望睦:うん、音は道具というか。俺個人で言うと、「リリースする」のが最初のモチベーションじゃないから。いまふと思い出したけど、大学1年のときに洞窟をイメージした音を作って、洞窟で流したことがあるよ。自分でオーケストラを作りたいと思ったけど作れないから、一番近いのなんだろうと思ってシューゲイザーっぽく。ギターをCDの横のギザギザしたところで弾くと凄い高音が鳴るんだけど、それをレコーダーで録音して遅くしてめちゃくちゃリバーヴかけると、洞窟みたいな音が鳴るの。音質が悪いほうがいい。そこから音の位置が気になるようになって、どこから音が流れているか、ステレオでもモノラルでもいいからなんでこの音がここから鳴ってるんだろうってことに興味が沸いた。結晶から出る音も、なんで近づいたときより離れたときのほうが大きく聴こえるのか不思議だよね。

 

――物質ってほんと未知だと思います。ところで2015年、とくに感銘を受けた作品やいま気になる同世代のアーティストはいますか?

 

望睦:die Reiheの「From Minna」!これ歴史に残っていい音楽だと本気で思ってる。こんな無音録る?みたいな。聴いたあとに無音があるやつばっかり探しちゃった。それこそMorton Feldmanみたいだけど明らかに違って、ハウスミュージックが流れて急に切れて。好きすぎてDiscogsのページ作っちゃったし、やべーってなって速攻EBM(T)に招聘した(笑)Dirty Dirtさんもこの前の『Ascetic House』ってテープ作品について書いてたな。昔はジャケでお前プログレだろ、お前ヒップホップだろってわかるけど、いまはこういう反骨精神があるのか無邪気にやってるのかわかりにくいのがいいんじゃない?みんな中庸でいたいのかもしれないね。

 

 

――die Reihe、確かに凄い音世界でした…

 

望睦:ね。それから土井下太意って同い年のアーティストがいて、いまちょうど東京電機大で展示してるんだけど(10/17現在)、好き。凄い分裂したテキストをもとにインスタレーションを作って、そのなかでパフォーマンスするの。意味不明なんだけどそんなにダーティに感じない。自分は、いまは熱音響に興味があって、東海大学に問い合わせて研究に使わせてもらおうかなと思ってて。ようは音を使って排熱を冷却してエネルギーに変えることができるんだけど、音を熱に変える逆の発想で、その熱をまた拾って音に変えたらどうなるんだろうっていう。
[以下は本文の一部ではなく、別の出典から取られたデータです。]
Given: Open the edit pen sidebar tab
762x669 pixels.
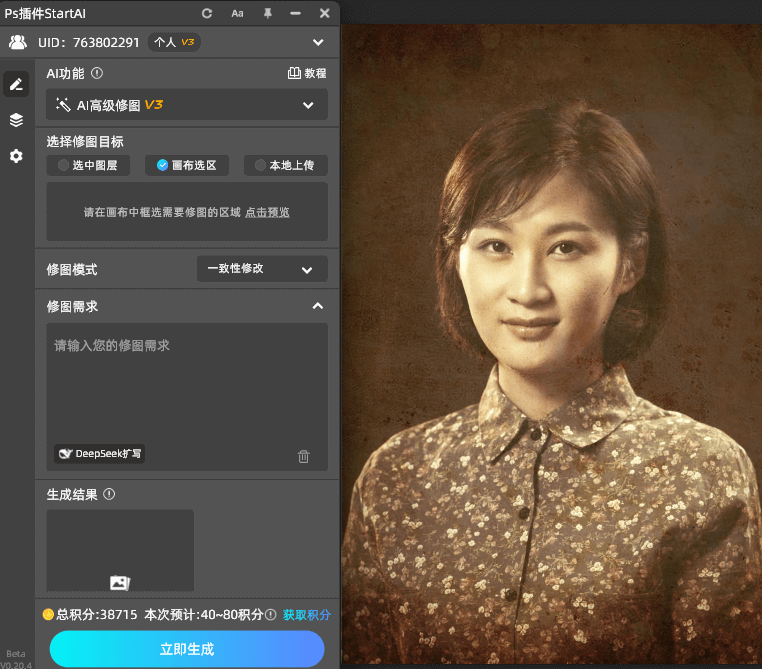Looking at the screenshot, I should click(x=16, y=84).
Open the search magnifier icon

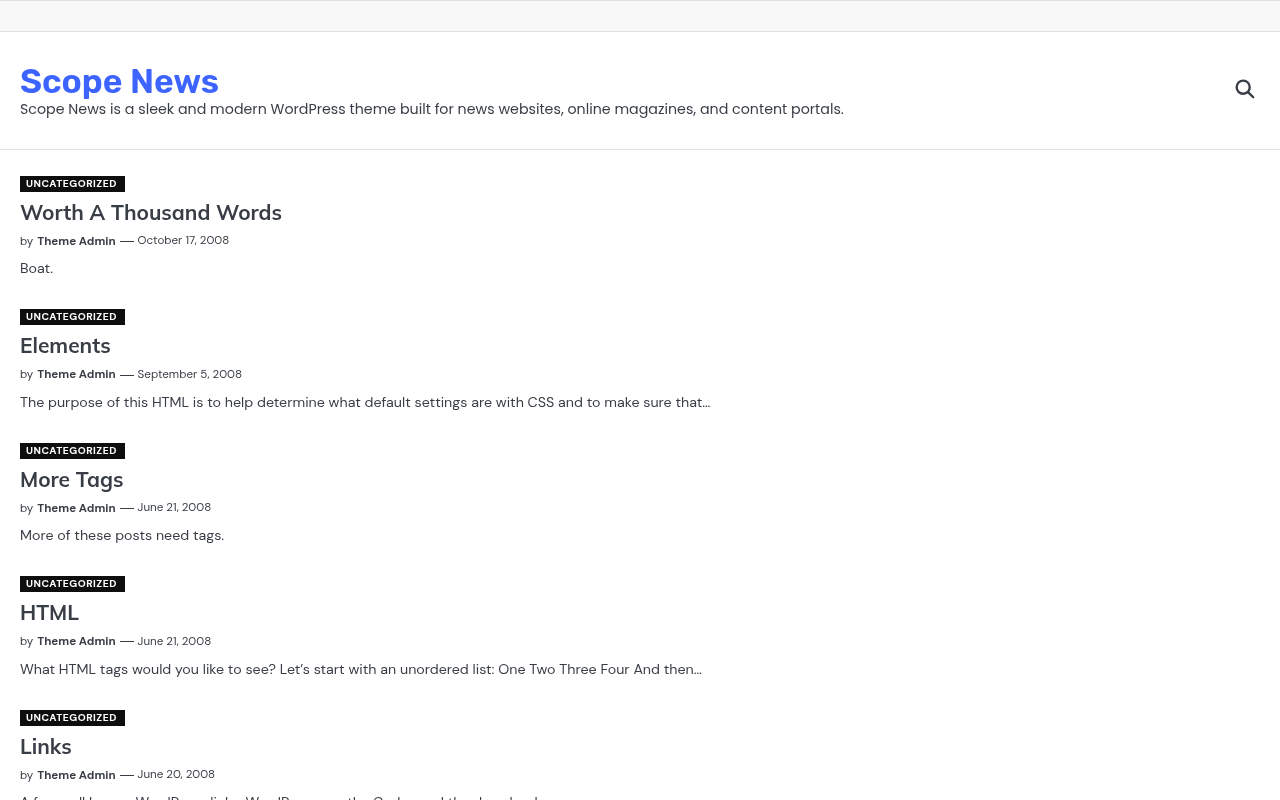tap(1245, 89)

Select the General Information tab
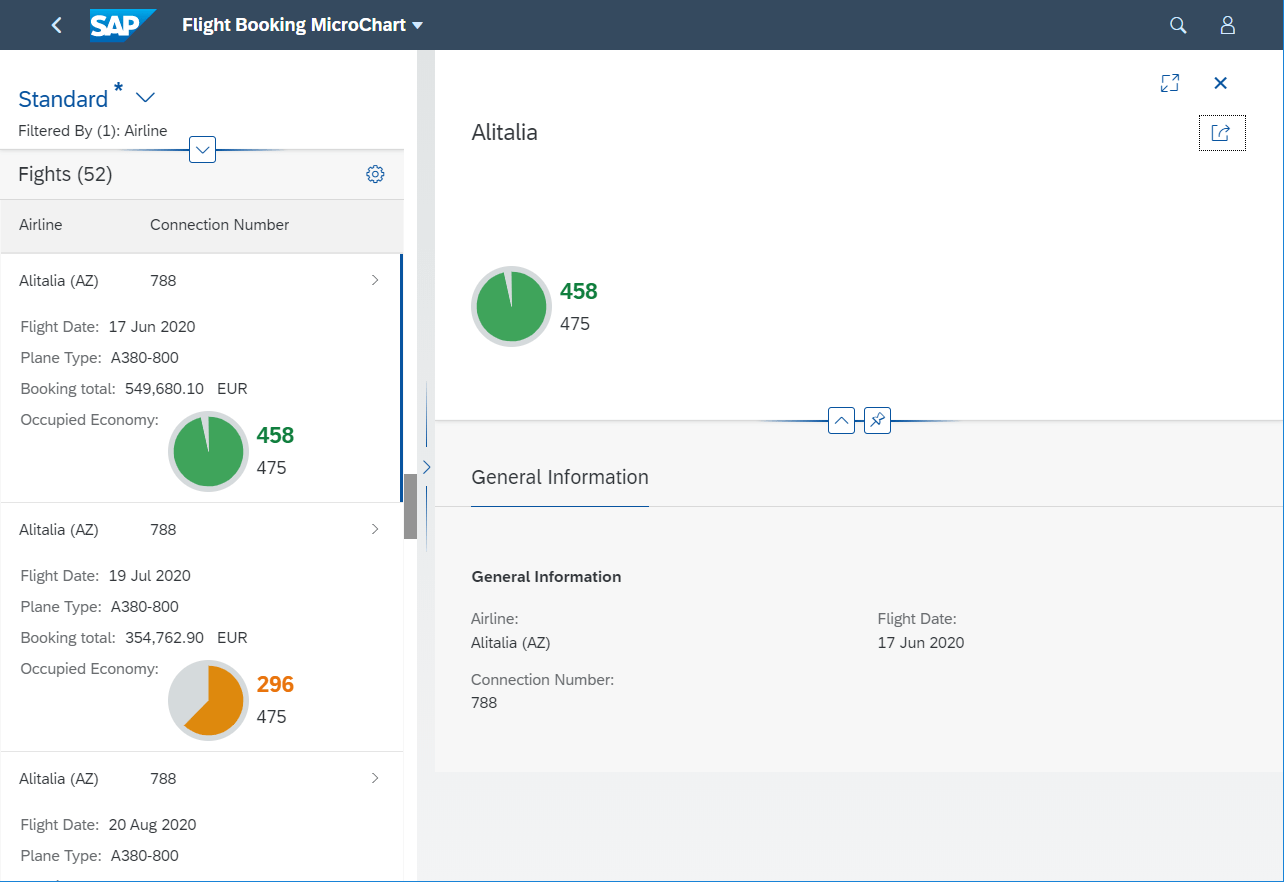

冷やしてる部分とまさに熱が起こってる部分は音の発音って違うと思うし、それをプログラムしてメイクアップしてあげたい。ナイルは液晶になる前の液状のリキッドクリスタルに興味あるみたい。結晶から音鳴らしたり電子レンジのモーター取ってそれで電圧上げたりするような人間だから、好奇心は尽きないんじゃない?(笑)

 

――(笑)ナイルさんは2016年春に、森美術館の「六本木アートクロッシング」への出品も決まっているそうで。新作も身体がモチーフになるのでしょうか?

 

ナイル:はい。タイトルが「僕の身体、あなたの声」だったかな。新しい身体論への探求がテーマなのかなという印象を受けました。山本現代でやった私の「Hard In Organics」展をたまたま見てくれて展覧会への参加に興味を持ってくれました。ダンスやパフォーマンスを並行でやっているんだけど、いままでの考え方の身体というよりは、もっとオープンソース的な身体というか。たとえば舞台に上がってる身体って表現的に見えたとしても、実際それはディレクターがいて、コリオグラファーがいて、そのうえで成り立ってる肉体性であって。そのアーティフィシャリティやポリティカリティを逆に全面に出していってあげる。つまり身体がなにかを表現するんじゃなくて、身体って場があって、そのなかに表現されてるものが落っこってくるイメージ。それってコンピューターのプログラムの概念に近くて、セカンド・ネイチャーみたいに私たちがプログラミングするカルチャーと、私たちが人工的に作ってる自然や肉体美の境界線がわからなくなってくるようなことをやってたんですね。

 

――ほうほう。

 

ナイル:それで、次の新作はそこから環境論に繋げてみたくて。たとえば「環境」って言葉は蔓延してるけど、 身体のエコロジーみたいなものってまだ察知されてない領域だと思っていて。いま作ってるものはいままでやってきたマテリアリティの問題と、新しく入ってくる環境性と、歴史性をぶつけて、垂直じゃなく水平/並列関係にある「環境たち」を見ていきたいなと。私がよく提唱してるのはクラウド化された身体って意味で使ってるんだけど、「クラウドファイボディ」。モノの物質性や実在性が、ここにないけど、どこにでもあるっていうような概念。Googleで起こってることが身体のなかでも実際に起きてて、雲としての身体というか。「雲」がキーワードです。水分は凄い大事、電気を伝達しますしね。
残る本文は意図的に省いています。